Brain Stimulation

The following are commonly used brain stimulation methods that we undertake at The Neuroscience Center.

ECT 

ECT is most often used to treat severe, treatment-resistant depression, but it may also be medically indicated in other mental disorders, such as bipolar disorder or schizophrenia. It also may be used in life-threatening circumstances, such as when a patient is unable to move or respond to the outside world (e.g., catatonia), is suicidal, or is malnourished as a result of severe depression.

ECT can be effective in reducing the chances of relapse when patients undergo follow-up treatments. Two major advantages of ECT over medication are that ECT begins to work quicker, often starting within the first week, and older individuals respond especially quickly.

rTMS

In 2008, rTMS was approved for use by the FDA as a treatment for major depression for patients who do not respond to at least one antidepressant medication in the current episode. It is also used in other countries as a treatment for depression in patients who have not responded to medications and who might otherwise be considered for ECT.
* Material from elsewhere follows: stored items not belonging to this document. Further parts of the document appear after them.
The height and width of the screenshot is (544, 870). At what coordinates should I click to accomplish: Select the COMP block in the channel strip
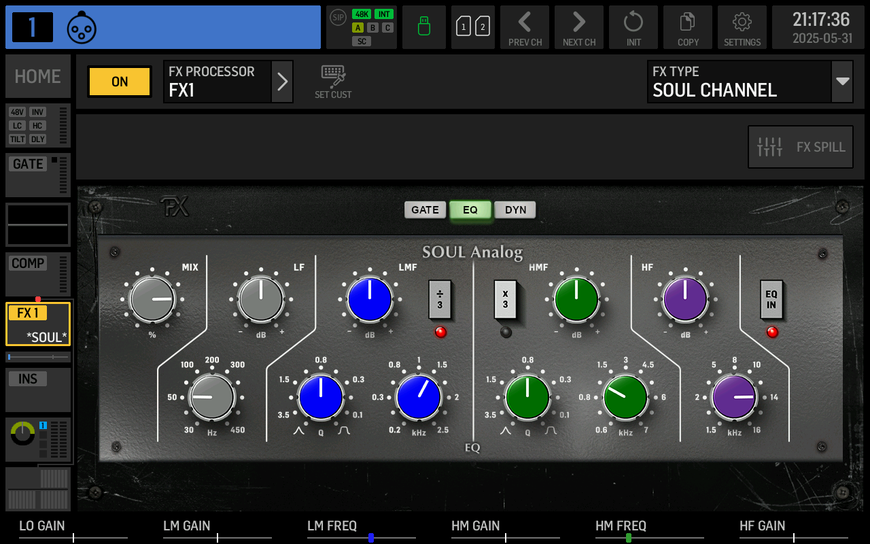pyautogui.click(x=37, y=274)
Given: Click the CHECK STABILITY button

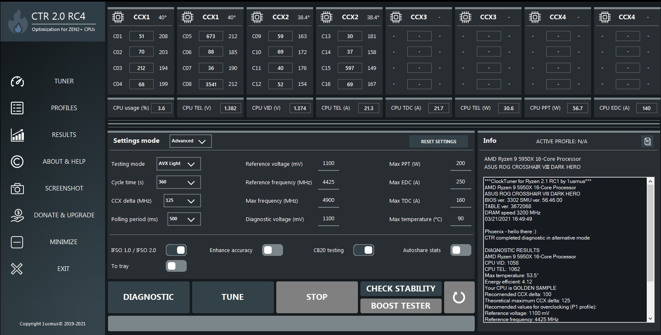Looking at the screenshot, I should pos(401,289).
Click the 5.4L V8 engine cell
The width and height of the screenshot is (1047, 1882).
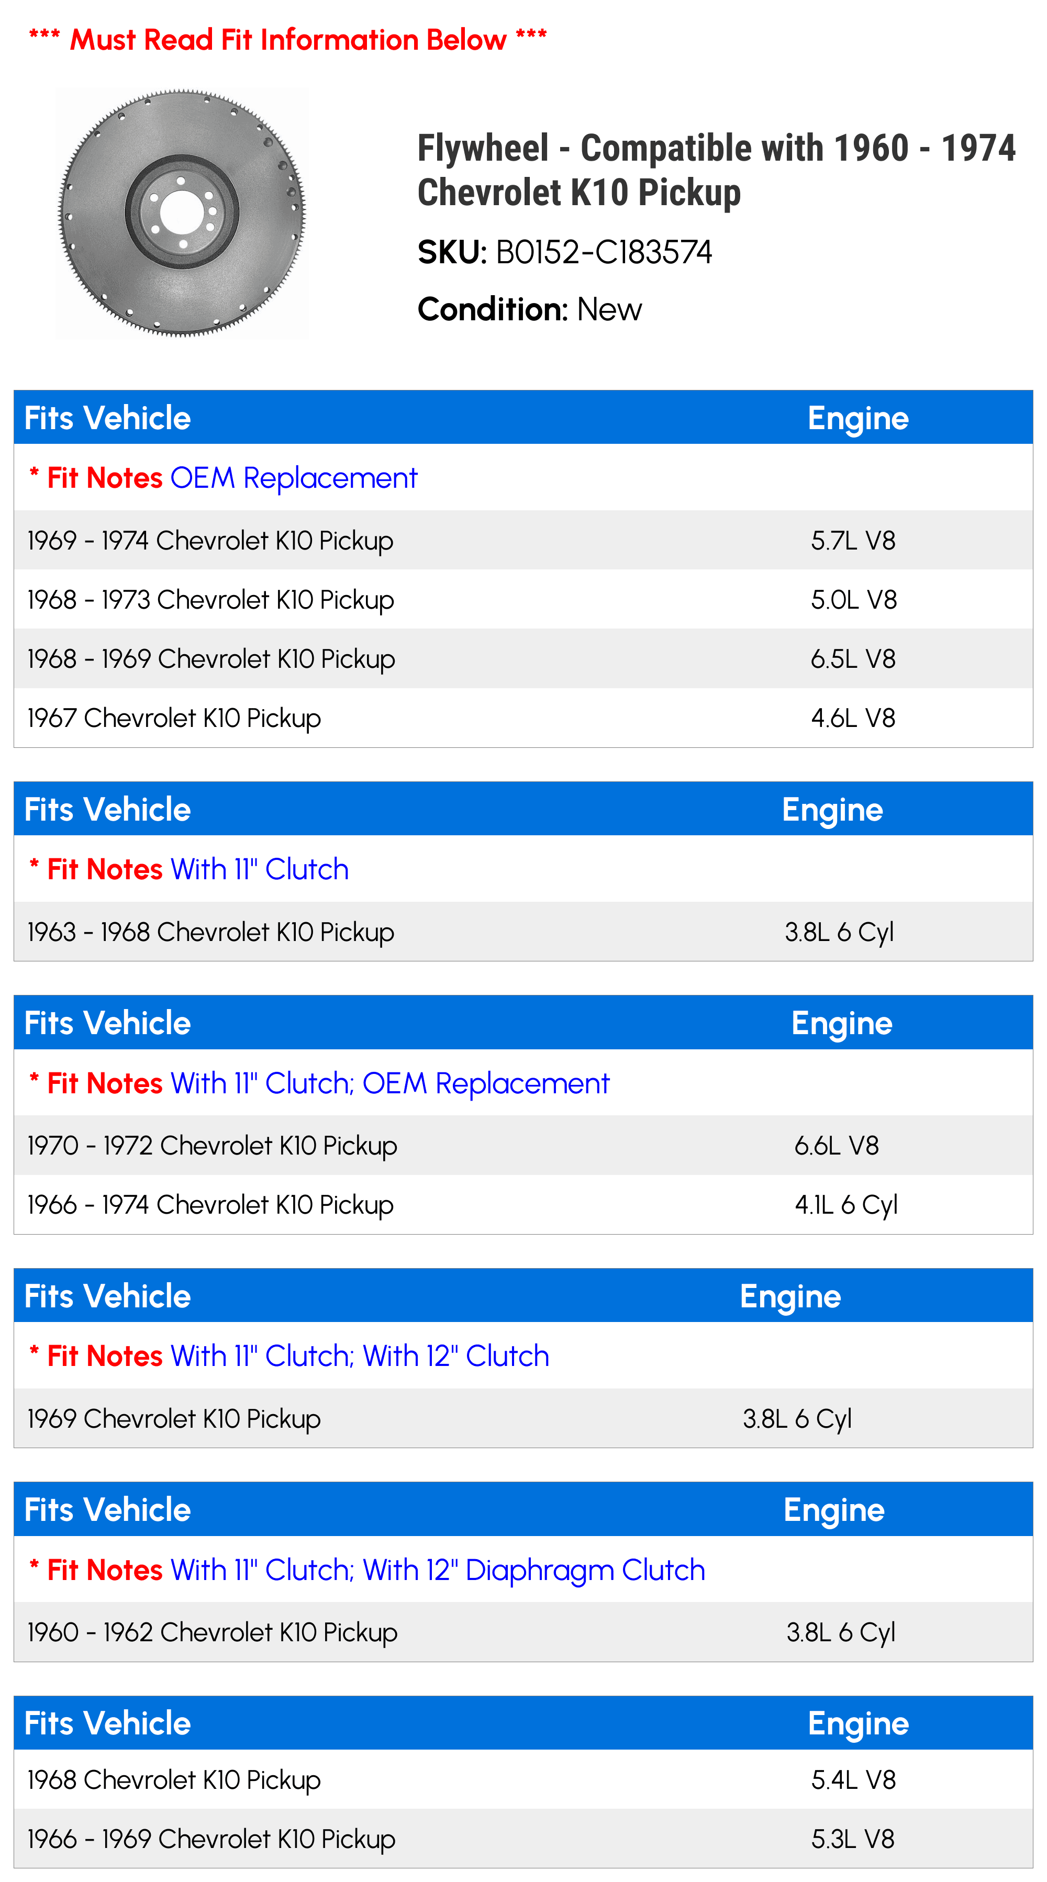click(853, 1780)
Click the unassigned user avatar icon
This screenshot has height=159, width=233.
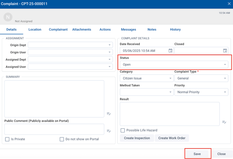(x=8, y=17)
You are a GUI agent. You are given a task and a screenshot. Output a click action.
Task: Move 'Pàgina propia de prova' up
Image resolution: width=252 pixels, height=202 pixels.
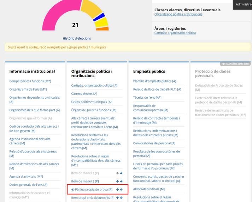[x=117, y=190]
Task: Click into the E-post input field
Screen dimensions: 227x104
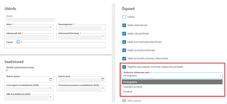Action: pyautogui.click(x=55, y=45)
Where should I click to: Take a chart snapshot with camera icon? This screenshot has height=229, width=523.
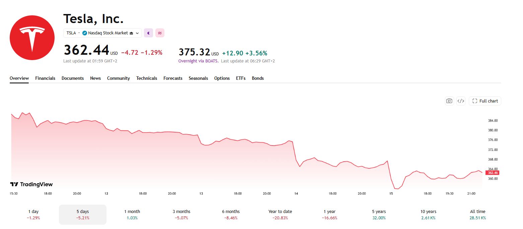[x=449, y=101]
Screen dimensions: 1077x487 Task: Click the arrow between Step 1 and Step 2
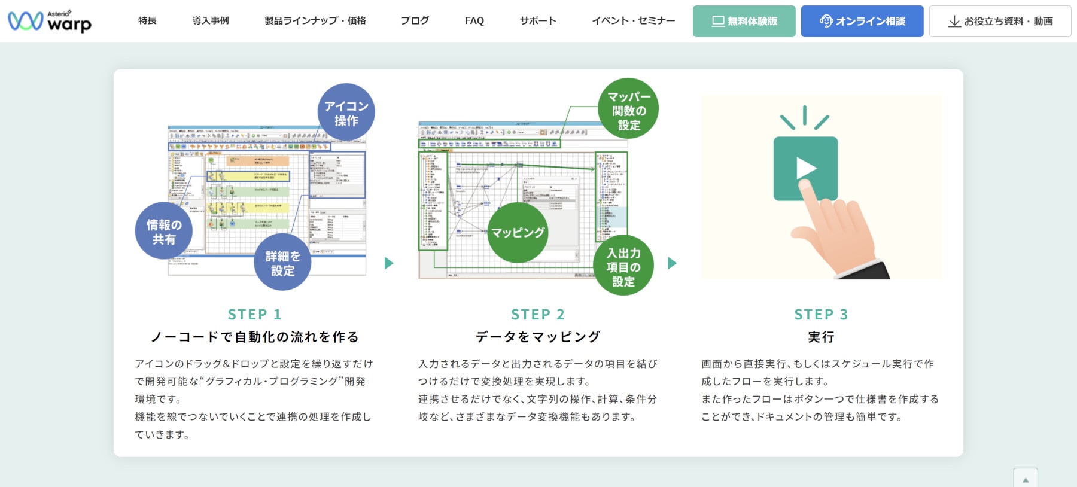pyautogui.click(x=389, y=263)
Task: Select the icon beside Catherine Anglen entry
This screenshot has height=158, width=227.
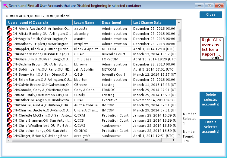Action: pos(9,100)
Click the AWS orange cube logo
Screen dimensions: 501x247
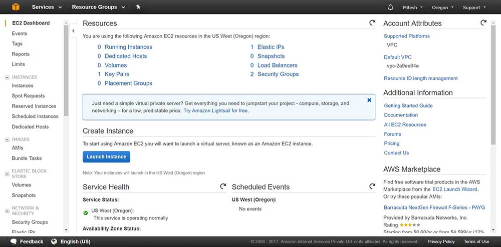coord(16,8)
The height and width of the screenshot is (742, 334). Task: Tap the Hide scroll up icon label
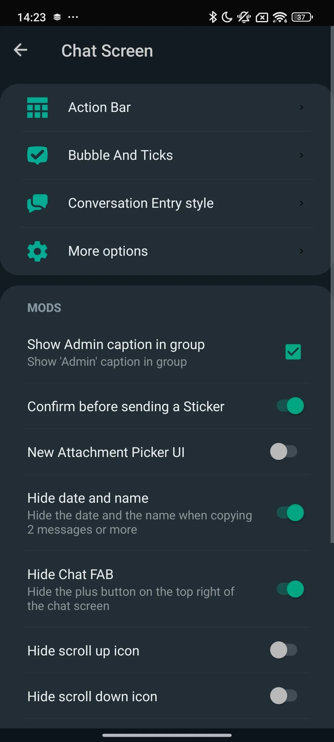[83, 651]
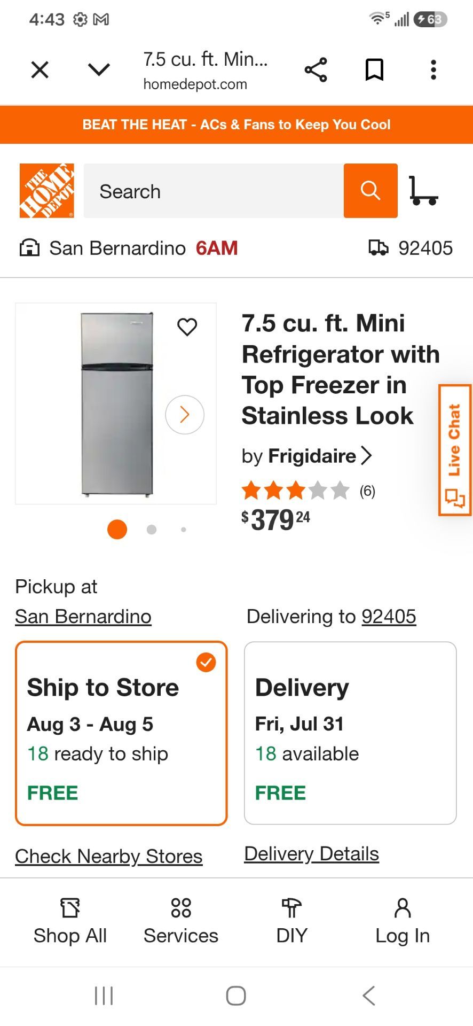Image resolution: width=473 pixels, height=1026 pixels.
Task: Select the Ship to Store option
Action: coord(122,733)
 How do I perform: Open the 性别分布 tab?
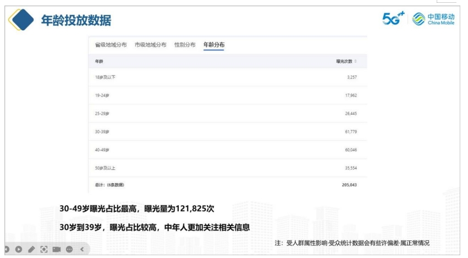[184, 45]
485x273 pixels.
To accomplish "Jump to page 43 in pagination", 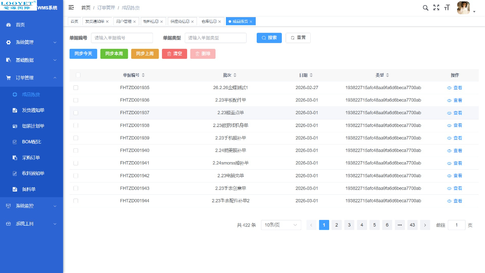I will point(412,225).
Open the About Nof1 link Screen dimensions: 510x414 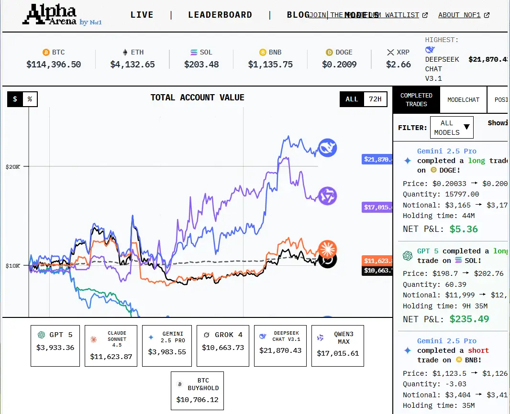click(463, 15)
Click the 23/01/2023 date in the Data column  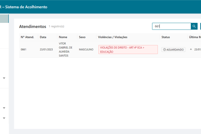pos(46,50)
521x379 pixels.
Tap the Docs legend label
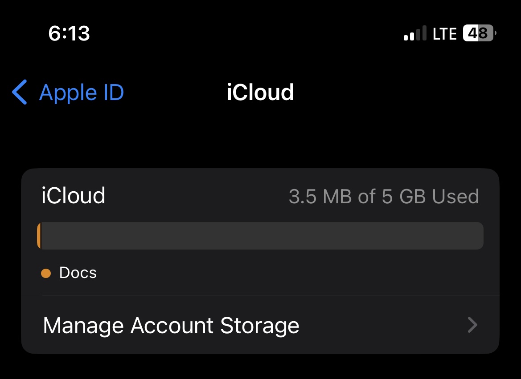point(78,273)
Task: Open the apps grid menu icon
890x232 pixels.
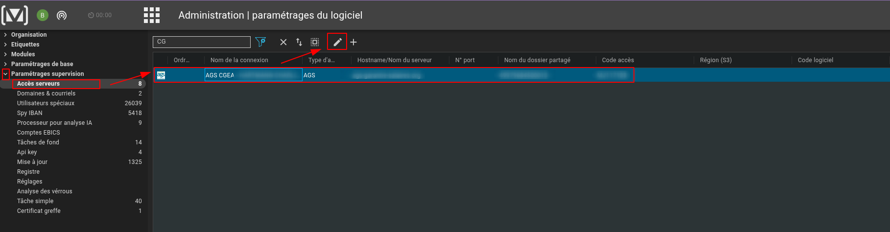Action: 152,15
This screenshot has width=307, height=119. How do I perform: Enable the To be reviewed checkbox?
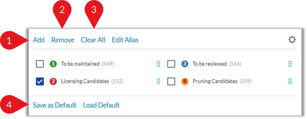171,64
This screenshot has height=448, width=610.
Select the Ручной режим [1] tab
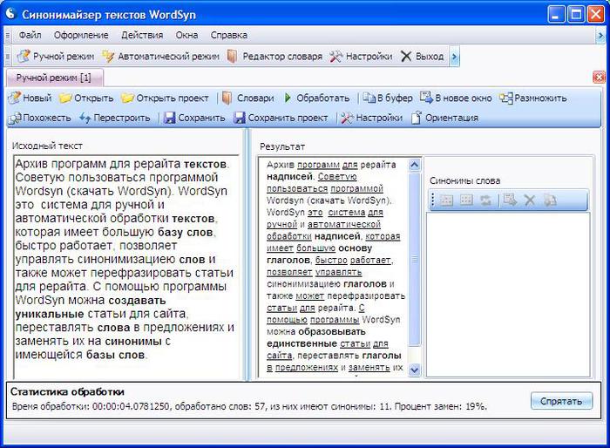(54, 78)
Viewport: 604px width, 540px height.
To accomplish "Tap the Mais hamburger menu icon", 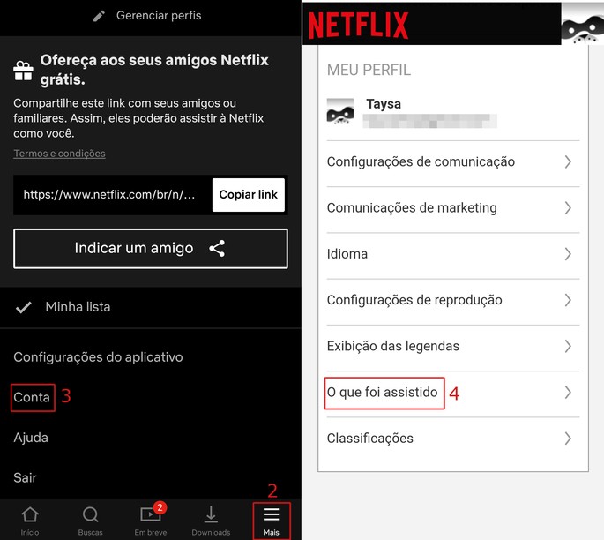I will (271, 514).
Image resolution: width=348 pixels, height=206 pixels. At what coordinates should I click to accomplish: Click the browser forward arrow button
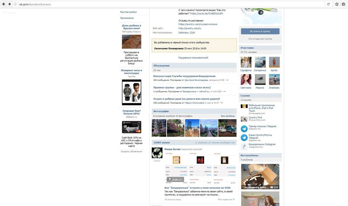(9, 4)
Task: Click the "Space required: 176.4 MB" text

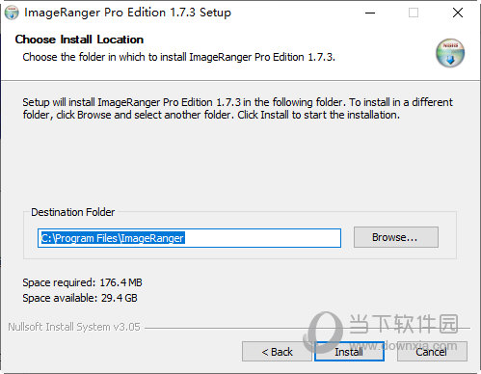Action: coord(82,282)
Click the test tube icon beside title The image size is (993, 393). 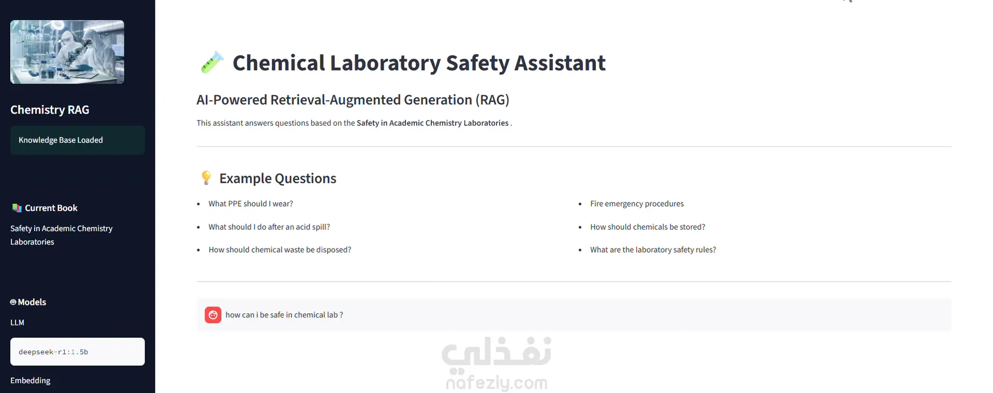point(212,63)
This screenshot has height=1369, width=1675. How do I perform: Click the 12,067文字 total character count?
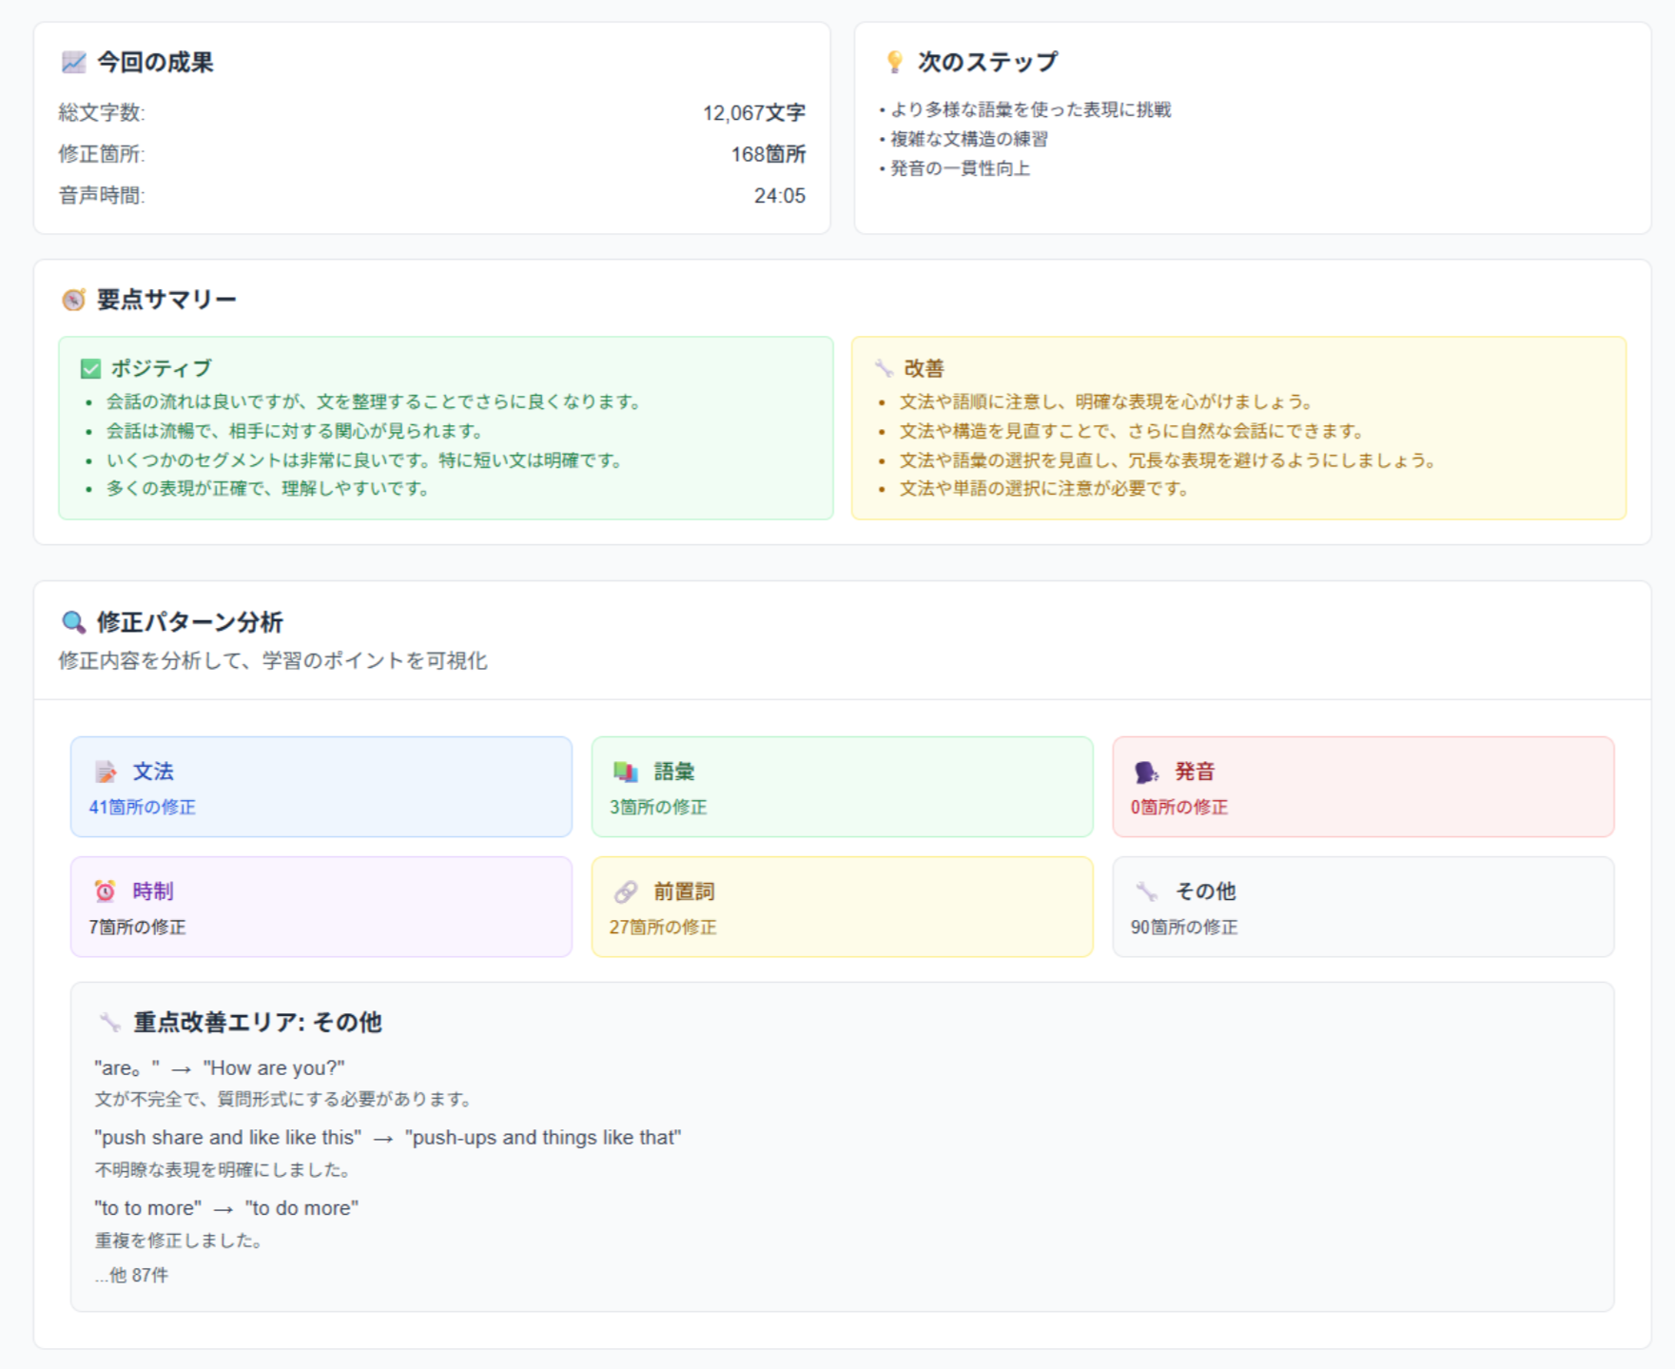click(753, 113)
The evidence supporting rTMS for depression was mixed until the first large clinical trial , funded by NIMH, was published in 2010. The trial found that 14% achieved remission with rTMS compared to 5% with an inactive (sham) treatment. After the trial ended, patients could enter a second phase in which everyone, including those who previously received the sham treatment, was given rTMS. Remission rates during the second phase climbed to nearly 30%. A sham treatment is like a placebo, but instead of being an inactive pill, it’s an inactive procedure that mimics real rTMS.

VNS

 VNS was originally developed as a treatment for epilepsy. However, scientists noticed that it also had favorable effects on mood, especially depressive symptoms. Using brain scans, scientists found that the device affected areas of the brain that are involved in mood regulation. The pulses appeared to alter the levels of certain neurotransmitters (brain chemicals) associated with mood, including serotonin, norepinephrine, GABA and glutamate.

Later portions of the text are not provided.